Y se irguió de nuevo, dio media vuelta y desapareció de la tienda dejando al joven Publio de nuevo a solas, esta vez con una sensación extraña de no saber si estaba en la antesala de su liberación o acercándose a ser testigo de la próxima derrota de su padre en el campo de batalla o, quizá, de ambos acontecimientos a la vez. La seguridad de aquel general cartaginés era embriagadora y, sin duda, hechizaba a los que le seguían y, con toda seguridad, despertaba una oscura sensación de derrota en los que sabían que debían combatirle. Era cierto que su padre le había derrotado una vez, en Zama, pero de eso hacía años y el joven Publio no estaba convencido de que su padre retuviera en su ser las suficientes energías como para repetir la hazaña. Aníbal tenía más edad que su padre, pero el cartaginés parecía retener en su cuerpo una vitalidad sólo propia de un dios.

Aníbal y Maharbal caminaban por el campamento sirio establecido en las proximidades de Magnesia.

—Es cierto que es extraño que Escipión no aceptara negociar cuando la vida de su hijo estaba en juego —dijo Maharbal interesado por saber más de lo que Aníbal pensaba sobre ese asunto.

—Cierto —reafirmó Aníbal—. Es muy peculiar. Como le dije al hijo de Escipión, los romanos son gente extraña. Si yo hubiera estado en la situación de Escipión y el enemigo retuviera a mi hijo, no habría dudado en ceder todo lo que hubiera sido preciso para recuperar a mi hijo con vida.

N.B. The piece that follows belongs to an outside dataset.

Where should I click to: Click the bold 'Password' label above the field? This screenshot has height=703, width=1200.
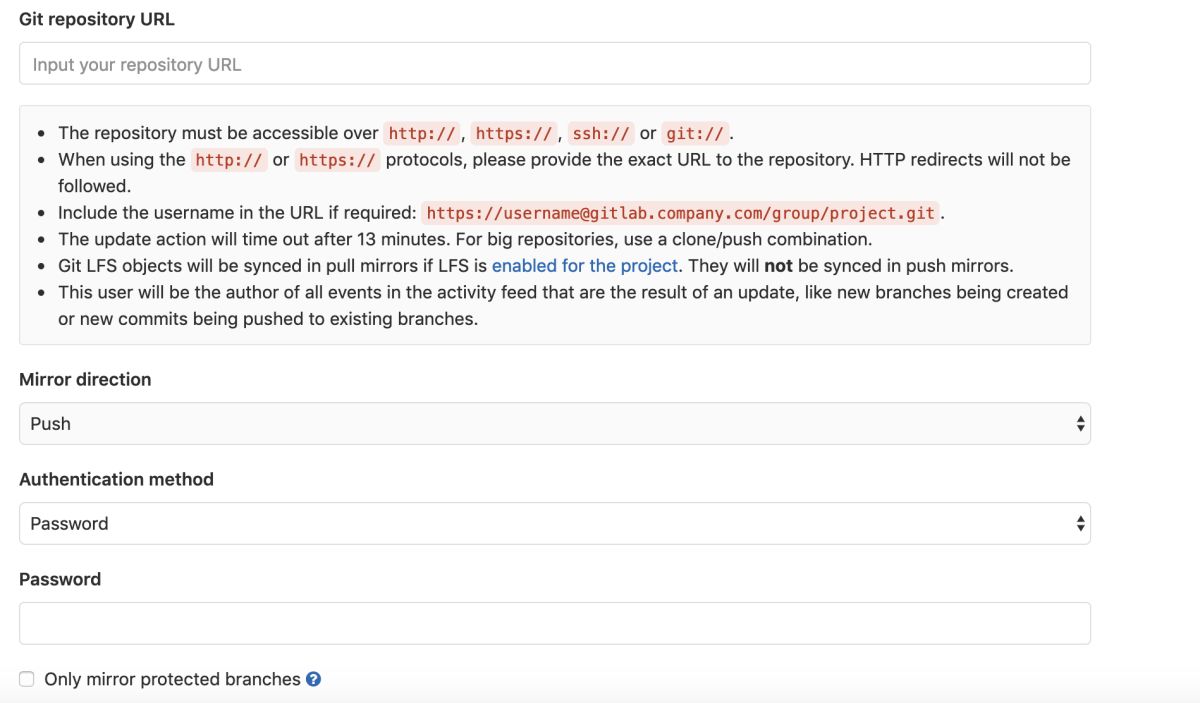(x=60, y=579)
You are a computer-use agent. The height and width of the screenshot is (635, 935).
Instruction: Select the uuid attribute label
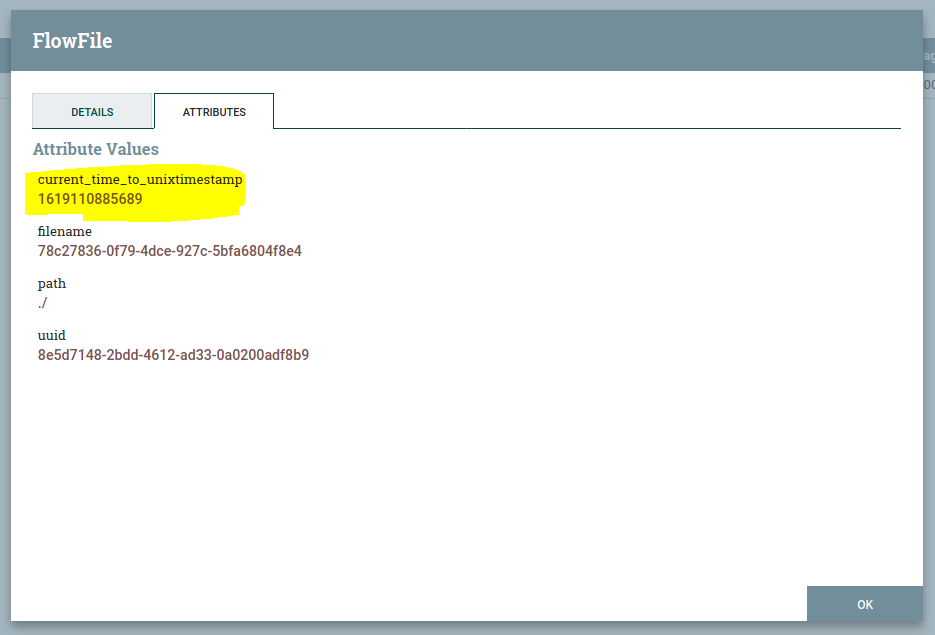click(51, 335)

Maharbal sabía la profunda decepción que Aníbal sentía por no haber podido ser padre, por eso calló y no hizo comentarios a las palabras de Aníbal. De cualquier forma, el general parecía tener un enorme cariño a su esposa y nunca hablaba del tema de los hijos. Ése era un asunto privado en el que Maharbal no entraba. Imilce había quedado en Antioquía, a salvo del frente de guerra en espera del desenlace de aquella campaña militar. Aníbal había dejado media docena de veteranos cartagineses como custodios de su mujer, con las instrucciones precisas de que sólo debían comer productos de la huerta que ellos mismos cultivaban junto a la casa que tenían cedida a las afueras de la ciudad, carne de animales que ellos mismos hubieran sacrificado y todo cocinado por la propia Imilce. Maharbal consideró siempre como muy acertadas todas aquellas precauciones e Imilce, por la forma en la que aceptó las órdenes, también. Después del envenenamiento de Epífanes toda cautela parecía poca. Pero Aníbal volvió a hablar haciendo que la mente de Maharbal retornara a la campaña militar y al asunto de qué habría hecho él si el enemigo hubiera retenido a un hijo suyo como rehén.

—Sí, habría cedido en todo por recuperarlo, claro que, por Baal, Tanit y Melqart, luego habría regresado con todas mis tropas para aniquilar a aquellos que habían perpetrado semejante osadía, secuestrar un hijo. —Maharbal sonrió sin decir nada; Aníbal, tras un breve silencio, seguía hablando, como si Maharbal ya no estuviera allí, como si pensara en voz alta, a solas consigo mismo—. Y, sin embargo, Publio Cornelio Escipión no negoció. O no quiere a su hijo o está loco. —Y, de pronto, mirando a su leal lugarteniente, añadió una consideración final—; Maharbal, un pueblo cuyos generales no retroceden ni siquiera cuando el enemigo ha apresado a un hijo suyo, es, sin duda, un pueblo temible. Temible más allá de lo conocido. —Otro breve silencio—. Antíoco es otro loco. Éste será un duelo interesante.